I consume a lot of video content — YouTube, Instagram, TikTok, podcasts, interviews. I wanted to:

  • Ask questions about videos in LLMs
  • Have all that knowledge searchable and organized
  • Not do any manual work to maintain it

transcribee does exactly that. Transcribe once, knowledge stays forever.

Features đŸĒģ

  • Transcribes YouTube, Instagram Reels, TikTok, and local audio/video files
  • Speaker diarization — identifies different speakers
  • Auto-categorizes transcripts using Claude based on content
  • Builds a knowledge library that organizes itself over time

Use with Clawdbot 🤖

transcribee is available as a Clawdbot skill.
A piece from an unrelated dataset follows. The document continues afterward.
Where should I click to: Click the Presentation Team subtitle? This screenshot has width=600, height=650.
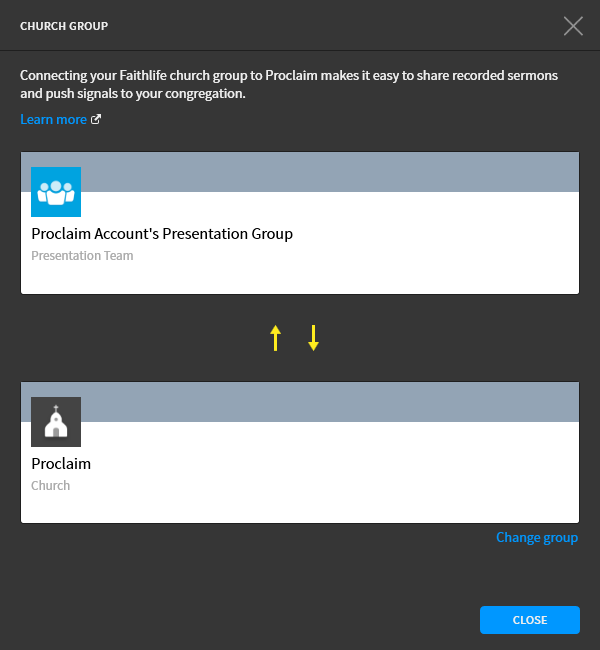click(82, 256)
Just ask your agent to transcribe any YouTube video:

"Transcribe this video: https://youtube.com/watch?v=..."

Install the skill

# Install from ClawdHub (recommended)
clawdhub install transcribee

# Or clone manually
git clone https://github.com/itsfabioroma/transcribee.git ~/.clawdbot/skills/transcribee

Make sure you have the dependencies installed (brew install yt-dlp ffmpeg) and API keys configured.

Quick Start đŸĒē

# Install dependencies (macOS)
brew install yt-dlp ffmpeg
pnpm install

# Configure API keys
cp .env.example .env
# Add your ElevenLabs + Anthropic API keys to .env

# Transcribe anything
transcribee "https://youtube.com/watch?v=..."
transcribee "https://instagram.com/reel/..."
transcribee "https://vt.tiktok.com/..."
transcribee ~/Downloads/podcast.mp3
transcribee ~/Videos/interview.mp4

Shell alias (recommended)

Add to ~/.zshrc:

alias transcribee="noglob /path/to/transcribee/transcribe.sh"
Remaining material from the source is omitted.